Descartes’s theory of ideas is central to his epistemology and his metaphysics. In the Third Meditation, Descartes uses his theory of ideas to both explain aspects of our cognition of ourselves and the external world, and to provide proof of the existence of God.
Objective & Formal Reality
Descartes distinguishes three different ‘levels’ or degrees of being. The most fundamental level of being is that of being a [[http:/plato.stanford.edu/entries/substance/][substance]]/. Substances and their powers are the fundamental units of explanation in Descartes’s metaphysics. According to Descartes substance is what is “fundamental” or what fundamentally exists. This is built into the very notion of substance for Descartes. He says,
By substance we can understand nothing other than a thing which exists in such a way as to depend on no other thing for its existence. And there is only one substance which can be understood to depend on no other thing whatsoever, namely God. (Principles I.51; AT 8A:24)
God, as infinite substance, exists totally independently of anything else. Finite substances such as ourselves, or any material being, exist independently from other substances, but not of God. In this way Descartes thinks of substance as fundamental, but also as bifurcated between infinite (God) and created finite substances. Descartes distinguishes two kinds of substance, material and mental.
Substance is defined by its principle attribute, which is the fundamental feature of a substance. In the case of material substance, this attribute is extension, in the case of mental substance, thought. Attributes are the second level or degree of being.
At the third and most derivative level of being we have modes, which are ways in which a substance may exist. So, for example, shape (e.g. being square or triangular) is a mode of extension (it is a way in which something may be extended), and extension is the principle or essential attribute of material substance. Ideas are modes of thought, which is the principle attribute of mental substance.
════
TASK INSTRUCTIONS >>
1) Condense the paragraph beginning "God, as infinite substance" from the excerpt on Descartes's theory of ideas into a short bulleted list that keeps its main facts.
2) Resume the excerpt on Descartes's theory of ideas, picking up after its final sentence.
The lines that come next are from a separate source.

RECORDED DATA >>
════
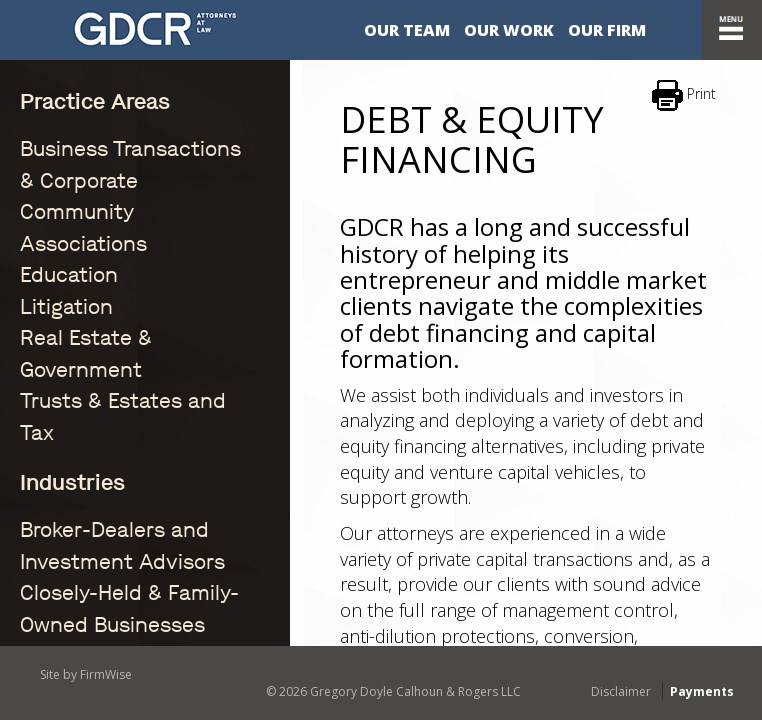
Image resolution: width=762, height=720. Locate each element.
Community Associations (103, 159)
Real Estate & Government (108, 221)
════
ANSWERS >>
1)
- God, as infinite substance, exists wholly independently of anything else.
- Finite substances, such as ourselves or any material being, are independent of other substances but depend on God.
- Descartes therefore treats substance as fundamental but divided between infinite substance (God) and created finite substances.
- He distinguishes two kinds of substance: material and mental.

2)
Near the beginning of the Third Meditation, Descartes distinguishes ideas from other modes of thought.
First, however, considerations of order appear to dictate that I now classify my thoughts into definite kinds, and ask which of them can properly be said to be the bearers of truth and falsity. Some of my thoughts are as it were the images of things, and it is only in these cases that the term ‘idea’ is strictly appropriate — for example, when I think of a man, or a chimera, or the sky, or an angel, or God. Other thoughts have various additional forms: thus when I will, or am afraid, or affirm, or deny, there is always a particular thing which I take as the object of my thought, but my thought includes something more than the likeness of that thing. Some thoughts in this category are called volitions or emotions, while others are called judgments. (7:36–7; EMT M.10)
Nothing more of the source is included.